Information given Start Marker

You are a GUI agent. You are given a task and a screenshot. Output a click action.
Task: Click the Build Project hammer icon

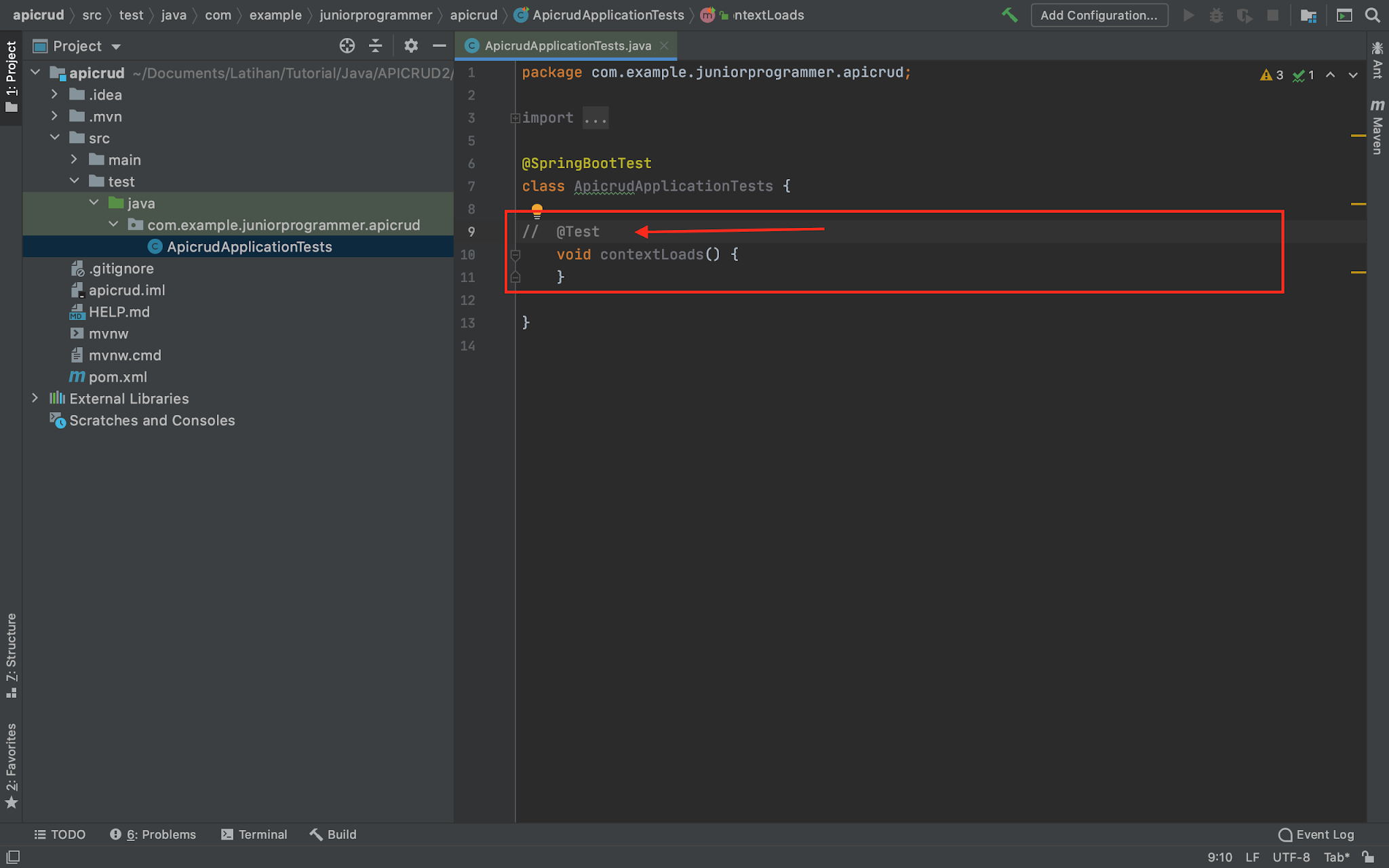tap(1009, 15)
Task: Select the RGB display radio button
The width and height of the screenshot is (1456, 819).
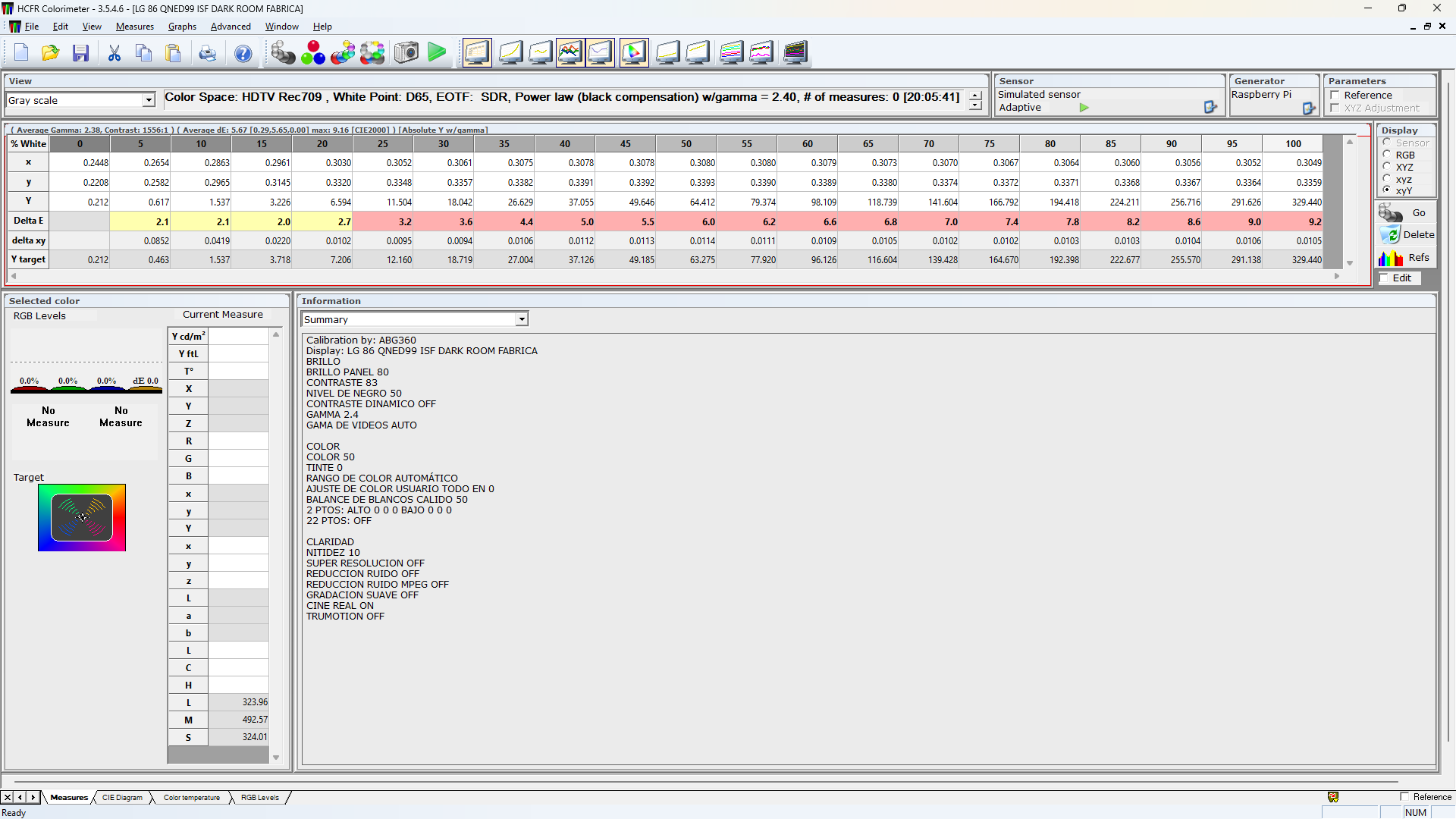Action: pyautogui.click(x=1387, y=155)
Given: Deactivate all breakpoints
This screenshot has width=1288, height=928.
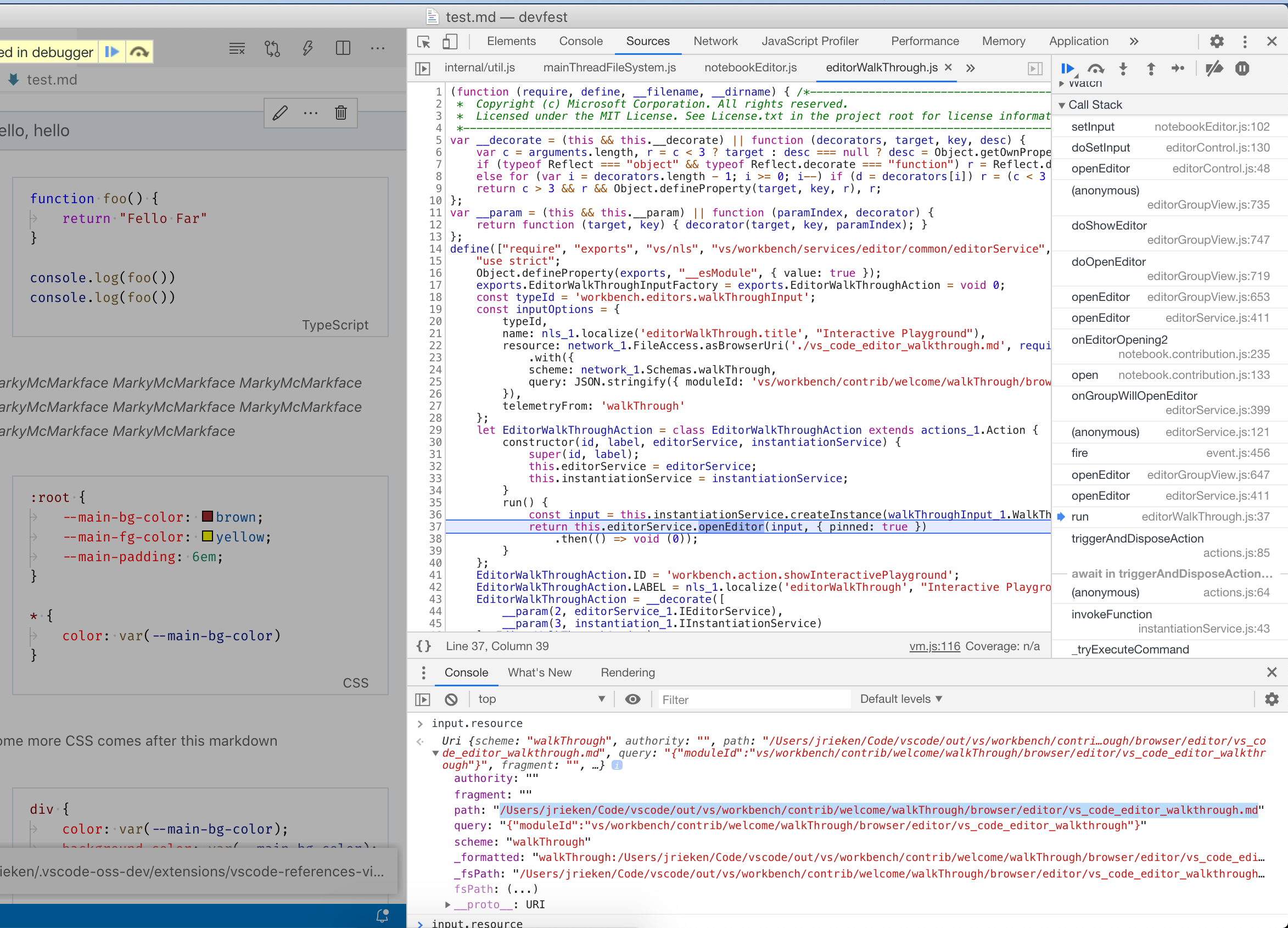Looking at the screenshot, I should tap(1214, 68).
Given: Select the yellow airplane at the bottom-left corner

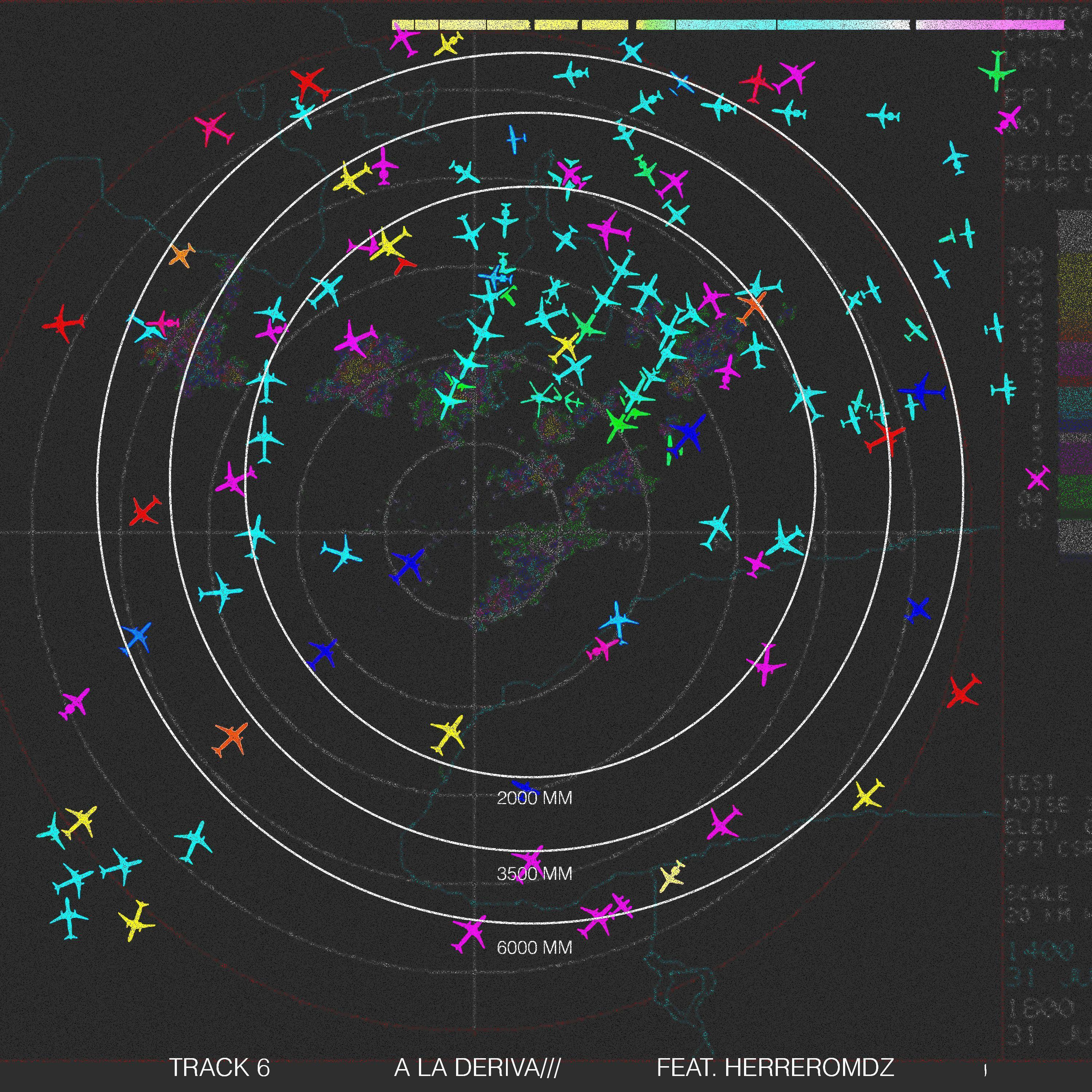Looking at the screenshot, I should 136,921.
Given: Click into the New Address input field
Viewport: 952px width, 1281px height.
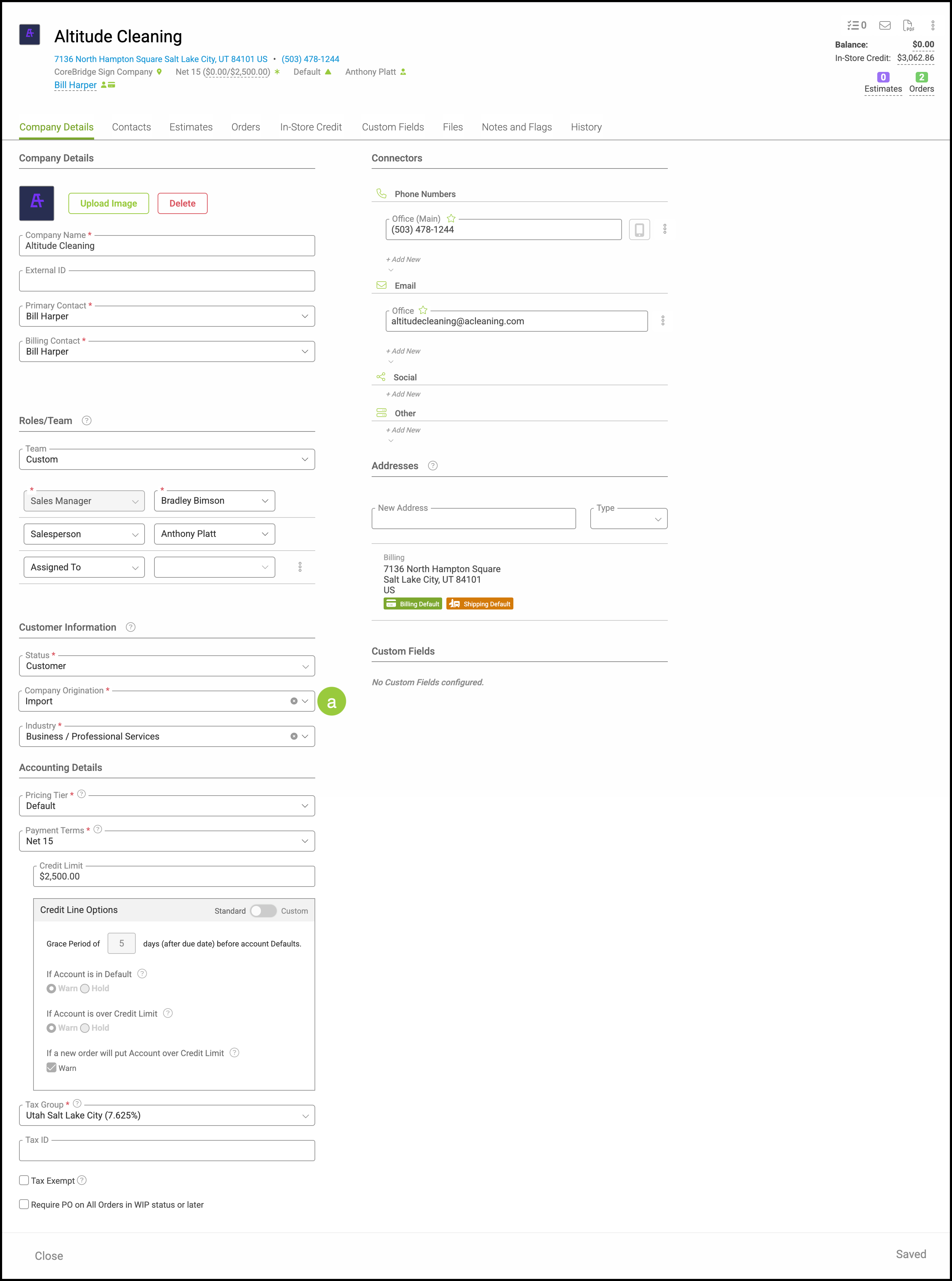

Information given End Marker

Your objective -
Give back exactly the lines from the one containing "Given: Click into the New Address input field" through the last line above, both included, and none of the pictures.

Result -
Given: Click into the New Address input field
Viewport: 952px width, 1281px height.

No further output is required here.